Femme de bien, capable de manier les armes de son temps. S’il s’agit, par une connaissance exhaustive de toutes les facettes du métier, par une intense pratique du terrain, d’être capable de sentir l’attente des lecteurs et des annonceurs ainsi que d’anticiper les préoccupations des actionnaires, s’il s’agit de manier les concepts pour assurer et conforter les titres qui participent à la diffusion des connaissances et aux débats de la démocratie, s’il s’agit de le faire avec cette loyauté et cette rectitude qui justifient la totale confiance qui lui est faite, alors je connais évidemment une élégante figure en particulier qui mérite cette appellation de chevalier. On m’aura compris.

 

Je reviens aux chevaliers en général. C’est eux qui, plus tard firent régner l’ordre nécessaire au long pèlerinage qui conduisait au tombeau du Christ. Je l’ai dit, gens d’armes et gens de bien, ils furent les casques bleus chargés de sécuriser les accès aux lieux saints. Et d’assurer, si je peux dire, le service après-vente. De là vient la création des ordres : de Rhodes, de Malte, de Saint-Jean…

 

Ces ordres furent astucieusement récupérés par les souverains qui y virent le moyen de s’entourer de gens sûrs et fidèles. C’est, en Bourgogne si voisine, Philippe le Beau qui crée la Toison d’or, ou en France, Louis XI qui crée l’ordre de Saint-Michel. Un ordre très resserré, puisque 36 gentilshommes seulement y sont admis. Il en va de même aujourd’hui des Arts et des Lettres. Les promotions y sont restreintes : les Arts et Lettres étant réservés à des effectifs limités.  C’est une décoration rare et recherchée, créé en 1957 et préservée de la grande lessive des ordres ministériels en 1958 grâce à André Malraux.

 

En vous distinguant, notre Ministre de la Culture et de la Communication a voulu, chère Valérie, rendre hommage à votre combat intime pour le français, votre première langue maternelle que votre itinérance familiale vous a fait un moment délaisser au profit d’une autre belle langue latine l’italien. Mais vous y êtes revenue assez vite avec la passion que l’on sait que vous mettez dans toutes les entreprises où vous vous engagez. Peu savent que vous aimez vous plonger dans nos bons auteurs de Sagan à Duras en passant par Angot , Groult et Gavalda .Des femmes au style incisif qui marquent leur époque. Parmi les hauts faits que vous revendiquez, il n’y a pas seulement des slogans publicitaires percutants ou des hors séries apporteurs de précieuses recettes, il se trouve aussi la publication de nombreux livres sous la marque du Temps notamment. Ici comme ailleurs, vous aviez un train d’avance sur nombre de vos confrères qui cherchent  désespérément des produits dérivés.

-.-.-

**Travail à faire**
Poursuivez l'hommage rendu à Valérie en reprenant juste après la dernière phrase du bloc de texte. Les lignes ci-dessous proviennent d'une autre source que ce texte.

-.-.-

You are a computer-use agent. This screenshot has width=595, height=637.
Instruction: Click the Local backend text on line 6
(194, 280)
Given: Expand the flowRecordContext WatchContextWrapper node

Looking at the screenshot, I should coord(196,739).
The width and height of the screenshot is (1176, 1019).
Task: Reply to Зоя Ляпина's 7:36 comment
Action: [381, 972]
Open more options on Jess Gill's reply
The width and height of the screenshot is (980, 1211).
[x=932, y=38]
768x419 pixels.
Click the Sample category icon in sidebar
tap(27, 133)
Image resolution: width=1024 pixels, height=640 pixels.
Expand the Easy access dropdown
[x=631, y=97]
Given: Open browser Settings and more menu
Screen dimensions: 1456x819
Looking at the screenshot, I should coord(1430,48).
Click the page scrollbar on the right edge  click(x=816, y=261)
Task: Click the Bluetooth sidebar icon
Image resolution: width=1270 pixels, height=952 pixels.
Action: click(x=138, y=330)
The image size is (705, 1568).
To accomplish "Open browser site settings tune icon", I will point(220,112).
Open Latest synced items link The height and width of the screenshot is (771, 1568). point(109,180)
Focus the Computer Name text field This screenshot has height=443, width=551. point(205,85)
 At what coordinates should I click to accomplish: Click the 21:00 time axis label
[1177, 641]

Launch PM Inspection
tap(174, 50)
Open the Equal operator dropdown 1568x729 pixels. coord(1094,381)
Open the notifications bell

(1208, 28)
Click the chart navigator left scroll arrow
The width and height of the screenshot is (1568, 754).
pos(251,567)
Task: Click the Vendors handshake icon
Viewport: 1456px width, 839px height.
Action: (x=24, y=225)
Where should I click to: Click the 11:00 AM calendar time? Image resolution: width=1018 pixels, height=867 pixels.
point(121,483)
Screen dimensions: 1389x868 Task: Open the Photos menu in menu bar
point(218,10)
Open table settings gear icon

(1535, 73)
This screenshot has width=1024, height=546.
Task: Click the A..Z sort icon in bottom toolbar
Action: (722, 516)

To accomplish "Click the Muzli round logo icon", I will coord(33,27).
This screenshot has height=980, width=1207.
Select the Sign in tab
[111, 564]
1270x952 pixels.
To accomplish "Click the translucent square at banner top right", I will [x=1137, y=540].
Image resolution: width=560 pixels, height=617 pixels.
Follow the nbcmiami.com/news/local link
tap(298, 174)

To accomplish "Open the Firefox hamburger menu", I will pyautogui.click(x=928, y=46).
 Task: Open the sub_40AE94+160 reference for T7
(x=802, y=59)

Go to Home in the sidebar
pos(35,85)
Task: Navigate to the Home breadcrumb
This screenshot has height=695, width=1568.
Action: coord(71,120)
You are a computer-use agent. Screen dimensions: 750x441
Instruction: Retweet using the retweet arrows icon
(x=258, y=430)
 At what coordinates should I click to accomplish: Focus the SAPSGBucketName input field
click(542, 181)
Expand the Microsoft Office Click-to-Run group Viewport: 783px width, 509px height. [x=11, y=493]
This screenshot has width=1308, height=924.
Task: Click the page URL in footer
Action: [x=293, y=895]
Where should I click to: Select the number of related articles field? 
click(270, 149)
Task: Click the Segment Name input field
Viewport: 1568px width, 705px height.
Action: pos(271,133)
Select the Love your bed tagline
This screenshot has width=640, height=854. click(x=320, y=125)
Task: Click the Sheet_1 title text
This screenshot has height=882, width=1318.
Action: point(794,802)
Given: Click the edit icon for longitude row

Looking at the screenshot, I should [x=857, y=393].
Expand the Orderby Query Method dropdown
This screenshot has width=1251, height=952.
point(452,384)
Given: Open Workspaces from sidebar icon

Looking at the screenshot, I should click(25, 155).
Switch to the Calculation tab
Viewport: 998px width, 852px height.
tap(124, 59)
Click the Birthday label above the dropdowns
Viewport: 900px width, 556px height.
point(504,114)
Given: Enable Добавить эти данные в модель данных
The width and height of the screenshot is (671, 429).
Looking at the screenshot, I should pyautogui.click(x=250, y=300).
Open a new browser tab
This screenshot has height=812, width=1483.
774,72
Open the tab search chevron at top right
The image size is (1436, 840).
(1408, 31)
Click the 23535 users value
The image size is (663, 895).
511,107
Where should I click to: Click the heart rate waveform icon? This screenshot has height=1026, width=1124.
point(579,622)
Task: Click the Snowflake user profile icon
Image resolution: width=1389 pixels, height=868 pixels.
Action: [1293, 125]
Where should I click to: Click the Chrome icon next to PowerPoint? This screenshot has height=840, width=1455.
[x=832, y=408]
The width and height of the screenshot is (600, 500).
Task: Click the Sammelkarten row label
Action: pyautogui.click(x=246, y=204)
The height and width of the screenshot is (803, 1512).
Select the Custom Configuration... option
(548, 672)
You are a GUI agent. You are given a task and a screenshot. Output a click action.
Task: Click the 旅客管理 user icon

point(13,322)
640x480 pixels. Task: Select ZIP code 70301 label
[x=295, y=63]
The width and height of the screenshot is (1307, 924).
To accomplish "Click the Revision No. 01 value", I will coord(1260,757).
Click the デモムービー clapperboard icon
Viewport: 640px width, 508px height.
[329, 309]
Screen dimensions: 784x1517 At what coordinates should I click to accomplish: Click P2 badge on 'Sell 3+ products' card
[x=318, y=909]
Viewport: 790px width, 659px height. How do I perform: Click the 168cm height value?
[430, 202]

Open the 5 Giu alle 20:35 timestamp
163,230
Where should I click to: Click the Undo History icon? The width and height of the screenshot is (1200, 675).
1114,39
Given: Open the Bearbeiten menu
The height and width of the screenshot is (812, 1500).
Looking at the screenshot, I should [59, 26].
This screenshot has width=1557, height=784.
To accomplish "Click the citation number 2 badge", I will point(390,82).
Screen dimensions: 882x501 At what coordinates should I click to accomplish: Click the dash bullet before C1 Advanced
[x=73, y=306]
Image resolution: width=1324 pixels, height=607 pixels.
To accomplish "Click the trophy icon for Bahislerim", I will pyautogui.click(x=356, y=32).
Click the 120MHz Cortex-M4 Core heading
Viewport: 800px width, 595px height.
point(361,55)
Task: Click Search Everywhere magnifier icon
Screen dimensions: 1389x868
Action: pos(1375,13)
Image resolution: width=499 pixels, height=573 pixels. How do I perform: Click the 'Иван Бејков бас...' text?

-.-.-

**Corrigé de l'exercice**
 

En vous gratifiant d’une distinction dans l’Ordre des Arts et des Lettres, chère Valérie, enfin la plénitude de vos vertus est reconnue.

 

 Depuis le début de votre carrière, certains se méprennent sur votre vraie nature en vous réduisant à une magicienne des chiffres, au niveau des pages de pub naguère, dans le cadre des budgets aujourd’hui. Valérie, vous êtes une femme de lettres car vous vous intéressez aux contenus. Pour vous les journaux ne sont pas des produits mais de véritables êtres vivants. Preuve de cette implication profonde dans la créativité éditoriale, ce Temps des Femmes, le 1° février 2008 où vous avez réuni 60 grandes dames qui comptent dans votre quotidien. Vous réinventiez les Salons Littéraires de l’époque classique d’où fusaient les idées qui allaient peu à peu changer le monde.

 

Réussir cette alchimie qui rallie à votre panache tant de personnes qui naturellement ne cohabiteraient pas, parvenir sans heurter à obtenir la confiance des journalistes habituellement si soucieux de défendre leur pré-carré relève de l’Art, la seconde corde à l’arc de vos potentialités. Demain, je n’en doute pas d’autres décorations viendront  récompenser les multiples talents que vous nous cachez encore. Vous allez continuer à nous surprendre car comme le notait, lors du Forum des 100 de 2008, l’Hebdo vous appartenez à la famille des authentiques bâtisseurs, ceux qui pour créer n’hésitent pas à se mettre en risque permanent plutôt que de rester confortablement protégés dans le carcan des états majors.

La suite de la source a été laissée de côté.